▶ SUPPLIED RECORDS
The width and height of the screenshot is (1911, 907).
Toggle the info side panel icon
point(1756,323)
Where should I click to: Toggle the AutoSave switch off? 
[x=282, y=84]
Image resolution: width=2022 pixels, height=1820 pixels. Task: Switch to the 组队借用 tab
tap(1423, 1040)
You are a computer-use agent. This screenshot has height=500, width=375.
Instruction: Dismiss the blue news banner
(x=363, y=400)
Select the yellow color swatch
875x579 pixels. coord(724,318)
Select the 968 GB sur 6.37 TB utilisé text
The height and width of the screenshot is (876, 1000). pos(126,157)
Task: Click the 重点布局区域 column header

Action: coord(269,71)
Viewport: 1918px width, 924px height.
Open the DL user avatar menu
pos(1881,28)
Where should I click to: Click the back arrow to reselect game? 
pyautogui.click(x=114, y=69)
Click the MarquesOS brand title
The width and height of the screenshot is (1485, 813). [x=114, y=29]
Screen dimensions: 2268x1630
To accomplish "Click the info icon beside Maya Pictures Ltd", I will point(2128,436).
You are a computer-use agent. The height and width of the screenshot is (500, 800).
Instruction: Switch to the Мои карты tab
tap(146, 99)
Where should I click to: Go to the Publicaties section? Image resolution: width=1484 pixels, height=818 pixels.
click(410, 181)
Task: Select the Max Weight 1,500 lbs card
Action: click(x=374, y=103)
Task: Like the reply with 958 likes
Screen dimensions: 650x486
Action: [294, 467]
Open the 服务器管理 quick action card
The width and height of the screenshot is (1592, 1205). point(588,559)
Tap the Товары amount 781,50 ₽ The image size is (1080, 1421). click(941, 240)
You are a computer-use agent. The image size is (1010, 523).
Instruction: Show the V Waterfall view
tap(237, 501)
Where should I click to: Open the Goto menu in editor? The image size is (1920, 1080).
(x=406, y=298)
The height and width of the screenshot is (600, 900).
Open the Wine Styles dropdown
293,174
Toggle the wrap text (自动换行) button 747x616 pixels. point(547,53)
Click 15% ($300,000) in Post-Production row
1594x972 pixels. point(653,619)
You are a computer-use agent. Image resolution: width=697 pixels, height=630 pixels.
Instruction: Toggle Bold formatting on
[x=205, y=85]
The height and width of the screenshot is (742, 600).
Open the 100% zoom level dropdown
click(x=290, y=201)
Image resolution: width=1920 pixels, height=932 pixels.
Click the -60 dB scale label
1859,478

▶ WHAT TO PRODUCE
Please copy out all of the entries above, line for line, with no changes.

▶ FINISHED TASK
The width and height of the screenshot is (1911, 907).
Toggle the info side panel icon
point(1756,323)
Where should I click to: Toggle the AutoSave switch off? 
[x=282, y=84]
Image resolution: width=2022 pixels, height=1820 pixels. Task: Switch to the 组队借用 tab
tap(1423, 1040)
You are a computer-use agent. This screenshot has height=500, width=375.
Instruction: Dismiss the blue news banner
(x=363, y=400)
Select the yellow color swatch
875x579 pixels. coord(724,318)
Select the 968 GB sur 6.37 TB utilisé text
The height and width of the screenshot is (876, 1000). pos(126,157)
Task: Click the 重点布局区域 column header

Action: coord(269,71)
Viewport: 1918px width, 924px height.
Open the DL user avatar menu
pos(1881,28)
Where should I click to: Click the back arrow to reselect game? 
pyautogui.click(x=114, y=69)
Click the MarquesOS brand title
The width and height of the screenshot is (1485, 813). [x=114, y=29]
Screen dimensions: 2268x1630
To accomplish "Click the info icon beside Maya Pictures Ltd", I will point(2128,436).
You are a computer-use agent. The height and width of the screenshot is (500, 800).
Instruction: Switch to the Мои карты tab
tap(146, 99)
Where should I click to: Go to the Publicaties section? Image resolution: width=1484 pixels, height=818 pixels.
click(410, 181)
Task: Select the Max Weight 1,500 lbs card
Action: click(x=374, y=103)
Task: Like the reply with 958 likes
Screen dimensions: 650x486
Action: [294, 467]
Open the 服务器管理 quick action card
The width and height of the screenshot is (1592, 1205). point(588,559)
Tap the Товары amount 781,50 ₽ The image size is (1080, 1421). click(941, 240)
You are a computer-use agent. The image size is (1010, 523).
Instruction: Show the V Waterfall view
tap(237, 501)
Where should I click to: Open the Goto menu in editor? The image size is (1920, 1080).
(x=406, y=298)
The height and width of the screenshot is (600, 900).
Open the Wine Styles dropdown
293,174
Toggle the wrap text (自动换行) button 747x616 pixels. point(547,53)
Click 15% ($300,000) in Post-Production row
1594x972 pixels. point(653,619)
You are a computer-use agent. Image resolution: width=697 pixels, height=630 pixels.
Instruction: Toggle Bold formatting on
[x=205, y=85]
The height and width of the screenshot is (742, 600).
Open the 100% zoom level dropdown
click(x=290, y=201)
Image resolution: width=1920 pixels, height=932 pixels.
Click the -60 dB scale label
1859,478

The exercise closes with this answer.